Enlighten me

#92/100

“It may sound paradoxical, but strength comes from vulnerability. You have to ask the question to get the answer, even though asking the question means you didn’t know.”

Majid Kazmi

Asking queries to people, this is something I’ve struggled with all my life. When I was in school, I avoided asking any doubts related to studies to my teachers/professors. The memories go back as far as my kindergarten days. I was asked by my class teacher to give a book to a teacher from another class division. I was in kindergarten, I had no idea what I was doing. I didn’t exactly complete the task as required and was slapped by my class teacher in return. A few years later, I was appointed as the class monitor in 4th standard. I was just 10 years old, yet I felt an unnecessary burden on me to be best at everything I was asked to do. I have no clue why I pressurized myself with this unnecessary expectation. I had not completed many tasks in the manner my teacher wanted to and was taunted/scolded by my class teacher. I believed that I was incapable and inefficient to take up the role of a class monitor. I truly believed that my class teacher couldn’t count on me for any work and hated me for not being “the absolute best” at my role. She never spelt out this herself but my mind overanalyzed the situation and gave me every reason to believe so. This further crushed my self esteem that was hanging by a thin thread. I really don’t know why I had zero confidence in myself right since I was a kid.
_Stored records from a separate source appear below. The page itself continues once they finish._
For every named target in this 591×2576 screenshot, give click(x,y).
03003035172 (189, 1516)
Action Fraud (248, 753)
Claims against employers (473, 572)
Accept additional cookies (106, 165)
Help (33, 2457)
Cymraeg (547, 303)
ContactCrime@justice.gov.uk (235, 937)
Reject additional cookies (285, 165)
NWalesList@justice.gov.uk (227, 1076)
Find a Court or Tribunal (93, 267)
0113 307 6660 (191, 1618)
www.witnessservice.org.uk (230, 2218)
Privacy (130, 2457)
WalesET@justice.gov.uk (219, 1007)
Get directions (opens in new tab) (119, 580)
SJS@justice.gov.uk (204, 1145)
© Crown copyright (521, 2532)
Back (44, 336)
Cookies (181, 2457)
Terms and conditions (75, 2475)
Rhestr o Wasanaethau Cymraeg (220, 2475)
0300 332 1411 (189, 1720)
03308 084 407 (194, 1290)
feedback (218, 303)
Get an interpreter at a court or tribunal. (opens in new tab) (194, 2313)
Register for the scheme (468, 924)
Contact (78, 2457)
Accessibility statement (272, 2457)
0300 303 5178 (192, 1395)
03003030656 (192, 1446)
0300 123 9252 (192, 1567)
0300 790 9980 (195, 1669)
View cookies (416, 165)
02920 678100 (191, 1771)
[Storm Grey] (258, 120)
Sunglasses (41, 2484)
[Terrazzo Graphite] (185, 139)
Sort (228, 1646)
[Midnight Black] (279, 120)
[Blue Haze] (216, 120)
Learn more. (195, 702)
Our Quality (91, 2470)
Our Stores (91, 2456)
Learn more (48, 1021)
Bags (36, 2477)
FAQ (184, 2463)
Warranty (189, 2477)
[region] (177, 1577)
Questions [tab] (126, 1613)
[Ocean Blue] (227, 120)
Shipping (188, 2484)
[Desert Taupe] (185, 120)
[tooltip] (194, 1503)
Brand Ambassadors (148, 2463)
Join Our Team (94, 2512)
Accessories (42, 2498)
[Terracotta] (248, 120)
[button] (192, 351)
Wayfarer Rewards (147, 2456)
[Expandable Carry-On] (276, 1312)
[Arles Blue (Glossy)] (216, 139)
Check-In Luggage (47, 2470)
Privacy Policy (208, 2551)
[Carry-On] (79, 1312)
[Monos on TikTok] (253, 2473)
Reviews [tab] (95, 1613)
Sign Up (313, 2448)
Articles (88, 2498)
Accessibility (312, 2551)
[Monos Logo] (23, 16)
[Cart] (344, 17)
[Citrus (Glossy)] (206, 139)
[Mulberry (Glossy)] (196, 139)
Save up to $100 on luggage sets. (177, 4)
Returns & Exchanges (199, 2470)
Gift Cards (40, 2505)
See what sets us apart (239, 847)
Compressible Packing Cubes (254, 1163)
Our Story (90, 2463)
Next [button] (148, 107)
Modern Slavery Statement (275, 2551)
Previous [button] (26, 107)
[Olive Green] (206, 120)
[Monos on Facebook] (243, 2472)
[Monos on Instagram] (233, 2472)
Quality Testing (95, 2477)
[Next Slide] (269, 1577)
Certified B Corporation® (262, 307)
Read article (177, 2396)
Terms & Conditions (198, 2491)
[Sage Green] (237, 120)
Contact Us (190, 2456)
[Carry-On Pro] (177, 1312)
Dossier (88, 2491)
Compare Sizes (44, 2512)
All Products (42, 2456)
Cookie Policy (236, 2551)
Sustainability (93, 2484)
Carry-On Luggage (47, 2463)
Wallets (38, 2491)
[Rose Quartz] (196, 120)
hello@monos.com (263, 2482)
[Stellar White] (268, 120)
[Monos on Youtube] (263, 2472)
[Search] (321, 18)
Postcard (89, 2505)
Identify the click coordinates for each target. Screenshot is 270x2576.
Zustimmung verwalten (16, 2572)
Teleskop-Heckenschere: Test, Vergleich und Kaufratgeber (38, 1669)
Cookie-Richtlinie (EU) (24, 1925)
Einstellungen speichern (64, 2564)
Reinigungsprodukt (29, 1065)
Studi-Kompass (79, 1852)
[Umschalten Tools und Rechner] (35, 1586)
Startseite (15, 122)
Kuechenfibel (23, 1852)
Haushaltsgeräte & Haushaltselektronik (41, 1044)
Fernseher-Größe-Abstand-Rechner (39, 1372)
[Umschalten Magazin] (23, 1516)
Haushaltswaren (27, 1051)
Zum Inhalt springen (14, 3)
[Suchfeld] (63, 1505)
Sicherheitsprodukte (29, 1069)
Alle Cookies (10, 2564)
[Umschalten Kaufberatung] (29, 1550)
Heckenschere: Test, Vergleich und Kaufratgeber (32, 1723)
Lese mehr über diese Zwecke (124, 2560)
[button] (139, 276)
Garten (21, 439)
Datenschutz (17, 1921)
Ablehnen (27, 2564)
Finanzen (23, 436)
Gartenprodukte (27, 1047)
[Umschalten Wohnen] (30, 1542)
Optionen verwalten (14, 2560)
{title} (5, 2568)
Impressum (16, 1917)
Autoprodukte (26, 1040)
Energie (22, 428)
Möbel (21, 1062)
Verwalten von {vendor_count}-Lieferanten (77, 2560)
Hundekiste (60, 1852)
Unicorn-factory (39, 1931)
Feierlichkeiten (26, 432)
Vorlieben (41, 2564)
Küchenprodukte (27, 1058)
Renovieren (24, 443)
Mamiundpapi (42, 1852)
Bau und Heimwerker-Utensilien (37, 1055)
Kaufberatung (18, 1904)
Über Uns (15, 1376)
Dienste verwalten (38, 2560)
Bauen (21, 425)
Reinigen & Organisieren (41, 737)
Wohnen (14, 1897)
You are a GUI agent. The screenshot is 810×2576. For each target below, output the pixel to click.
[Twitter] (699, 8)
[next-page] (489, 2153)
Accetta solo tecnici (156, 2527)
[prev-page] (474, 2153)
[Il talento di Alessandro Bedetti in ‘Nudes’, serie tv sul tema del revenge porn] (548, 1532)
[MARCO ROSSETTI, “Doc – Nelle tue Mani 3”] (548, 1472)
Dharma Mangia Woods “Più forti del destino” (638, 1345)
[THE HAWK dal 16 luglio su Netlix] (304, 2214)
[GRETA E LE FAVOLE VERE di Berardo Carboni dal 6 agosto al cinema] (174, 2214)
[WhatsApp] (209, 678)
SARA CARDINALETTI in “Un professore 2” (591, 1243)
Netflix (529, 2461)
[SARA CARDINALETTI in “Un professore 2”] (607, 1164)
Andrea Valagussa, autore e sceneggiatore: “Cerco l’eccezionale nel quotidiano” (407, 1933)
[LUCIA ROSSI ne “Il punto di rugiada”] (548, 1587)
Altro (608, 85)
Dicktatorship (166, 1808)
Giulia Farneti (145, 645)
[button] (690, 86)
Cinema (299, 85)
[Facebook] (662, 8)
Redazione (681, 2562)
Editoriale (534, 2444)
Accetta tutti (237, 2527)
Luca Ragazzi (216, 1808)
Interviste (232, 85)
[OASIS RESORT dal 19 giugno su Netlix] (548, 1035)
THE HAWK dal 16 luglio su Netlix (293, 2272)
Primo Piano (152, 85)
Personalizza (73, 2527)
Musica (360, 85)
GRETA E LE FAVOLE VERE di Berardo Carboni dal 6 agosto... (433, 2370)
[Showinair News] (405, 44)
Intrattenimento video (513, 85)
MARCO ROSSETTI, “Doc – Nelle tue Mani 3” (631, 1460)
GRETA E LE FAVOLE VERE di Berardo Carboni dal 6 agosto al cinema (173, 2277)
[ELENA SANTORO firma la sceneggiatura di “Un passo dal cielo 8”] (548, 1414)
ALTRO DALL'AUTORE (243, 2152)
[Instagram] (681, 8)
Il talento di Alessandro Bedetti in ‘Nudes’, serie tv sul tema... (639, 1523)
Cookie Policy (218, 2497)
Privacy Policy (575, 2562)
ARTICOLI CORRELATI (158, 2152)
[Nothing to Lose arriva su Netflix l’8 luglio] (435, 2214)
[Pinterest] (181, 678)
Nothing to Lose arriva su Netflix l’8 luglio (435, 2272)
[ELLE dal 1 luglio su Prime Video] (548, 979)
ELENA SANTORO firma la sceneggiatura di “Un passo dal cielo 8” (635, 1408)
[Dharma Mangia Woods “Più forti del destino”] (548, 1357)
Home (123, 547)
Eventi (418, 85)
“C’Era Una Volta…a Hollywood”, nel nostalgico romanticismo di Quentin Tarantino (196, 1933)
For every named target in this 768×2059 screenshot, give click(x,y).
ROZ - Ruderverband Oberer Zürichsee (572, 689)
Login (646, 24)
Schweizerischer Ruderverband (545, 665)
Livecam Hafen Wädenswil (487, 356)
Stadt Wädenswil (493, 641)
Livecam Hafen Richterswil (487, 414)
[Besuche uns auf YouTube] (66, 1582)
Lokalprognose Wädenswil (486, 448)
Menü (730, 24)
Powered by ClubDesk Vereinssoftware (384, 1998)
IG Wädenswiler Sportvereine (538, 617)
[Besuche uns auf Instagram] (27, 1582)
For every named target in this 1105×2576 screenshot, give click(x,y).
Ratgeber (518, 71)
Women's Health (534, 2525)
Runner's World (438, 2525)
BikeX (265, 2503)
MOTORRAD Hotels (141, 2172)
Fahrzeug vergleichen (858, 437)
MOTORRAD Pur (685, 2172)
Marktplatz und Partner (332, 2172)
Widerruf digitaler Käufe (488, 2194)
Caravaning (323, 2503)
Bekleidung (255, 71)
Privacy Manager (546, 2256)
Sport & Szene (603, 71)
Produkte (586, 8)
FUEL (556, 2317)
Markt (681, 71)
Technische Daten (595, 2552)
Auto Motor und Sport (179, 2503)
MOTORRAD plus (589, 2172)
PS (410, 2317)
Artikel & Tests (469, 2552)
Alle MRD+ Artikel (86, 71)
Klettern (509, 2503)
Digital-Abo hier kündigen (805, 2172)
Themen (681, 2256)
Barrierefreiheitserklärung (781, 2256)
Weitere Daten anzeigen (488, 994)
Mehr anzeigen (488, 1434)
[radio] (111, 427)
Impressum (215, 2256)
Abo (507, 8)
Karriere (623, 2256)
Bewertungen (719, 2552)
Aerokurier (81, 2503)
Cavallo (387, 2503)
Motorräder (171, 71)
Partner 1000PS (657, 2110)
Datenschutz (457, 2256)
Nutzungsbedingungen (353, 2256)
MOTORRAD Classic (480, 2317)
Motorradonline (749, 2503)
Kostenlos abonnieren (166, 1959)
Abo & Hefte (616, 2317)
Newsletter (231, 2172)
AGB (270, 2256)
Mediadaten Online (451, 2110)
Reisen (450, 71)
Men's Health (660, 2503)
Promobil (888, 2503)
I could never muster enough courage to ask my teachers for help of any kind. Asking questions in a classroom in the presence of other students freaked me out to another level. I was terrified of asking a silly question or even a non-relevant one and end up being ridiculed by my classmates. My mind forced myself to learn everything on my own. I don’t remember many instances of asking queries to my friends too. I truly believed that my questions made no sense and I would be able to solve it on my own. I couldn’t stand the thought of being made fun of or looked down upon. I carried this behavior with me to my workplace as well, which is probably the worst thing to do!

I cannot possibly have an “I am supposed to know this, I’ll try to figure out a way anyhow” attitude at a workplace. Everyplace I go, I have an unreasonably high expectation to know everything that I am asked to do. When I was a fresher, I had the tag of being a Chartered Accountant. I feared asking questions will get a “You should be knowing this!” answer in return. I am scared of making mistakes, of any kind. I am petrified of asking help from my colleagues and get a judgy look on their face in return. Asking questions makes me feel like a lowly being who doesn’t deserve any respect.

I don’t know if it’s supposed to be this hard or if I’m wired differently. Asking questions starts from admitting the fact that I don’t have the knowledge of this subject and am willing to learn it. I probably had a lot of traumatizing experiences from childhood owing to my shy nature and low self esteem that made me into a fearful adult. I cannot blame my childhood self as she had little to no control over her life back then. The situation is different now. It’s time to take responsibility of my life. It’s time to accept and be okay with the fact that “not knowing things” is fine and completely normal. It’s time to take help and support from my friends, peers and colleagues to learn more about the my work, life or the world in general. It’s time to gain strength from my vulnerability and forgive myself for not being “perfect” all the time. It’s time to strengthen my self esteem by acknowledging my weaknesses and working on it.

To anyone who is reading, next time someone asks you a query, unless there’s a very strong reason to do otherwise, encourage them, enlighten them and give them strength to do better in life. Acting judgmental, angry or haughty wouldn’t do anyone any good. Let’s build a safe space around us which promotes growth and upliftment.